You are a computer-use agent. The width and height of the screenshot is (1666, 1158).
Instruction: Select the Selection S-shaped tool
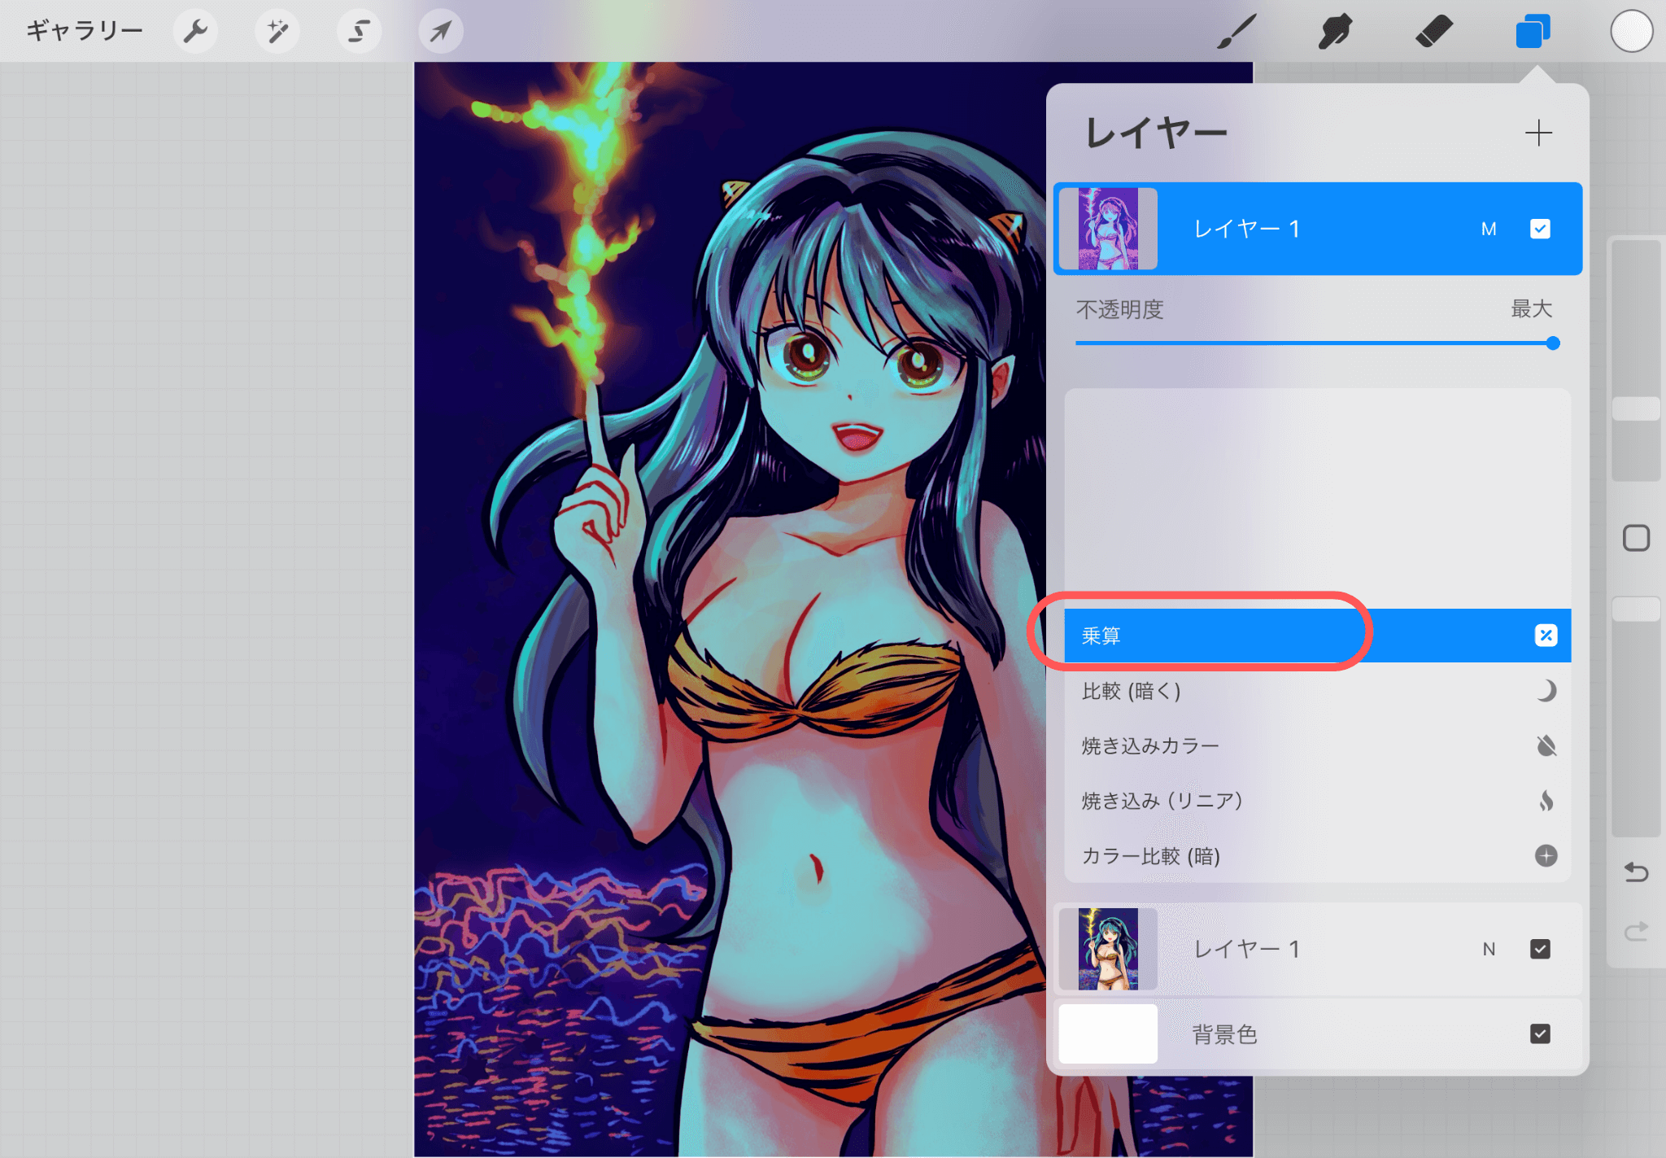tap(359, 32)
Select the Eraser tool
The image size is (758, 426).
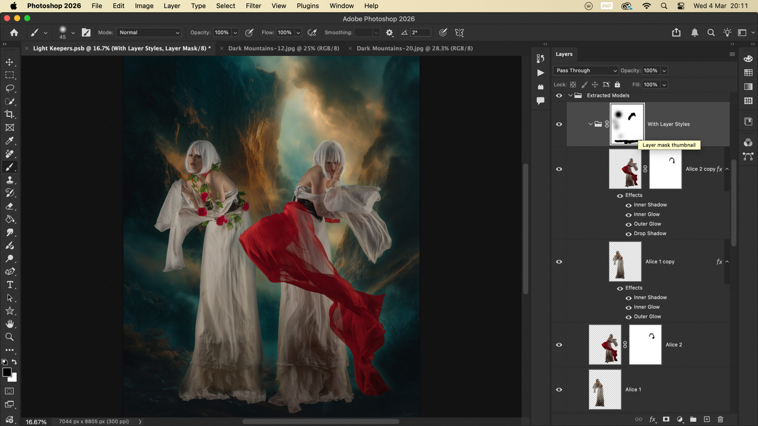click(x=9, y=206)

◇ ◇ ◇

[Task brief]
Reproduce the data above verbatim, minus any images.

[Result for this exercise]
You are a computer-use agent. The width and height of the screenshot is (1666, 1158).
Instruction: Select the Selection S-shaped tool
tap(359, 32)
Select the Eraser tool
The image size is (758, 426).
click(x=9, y=206)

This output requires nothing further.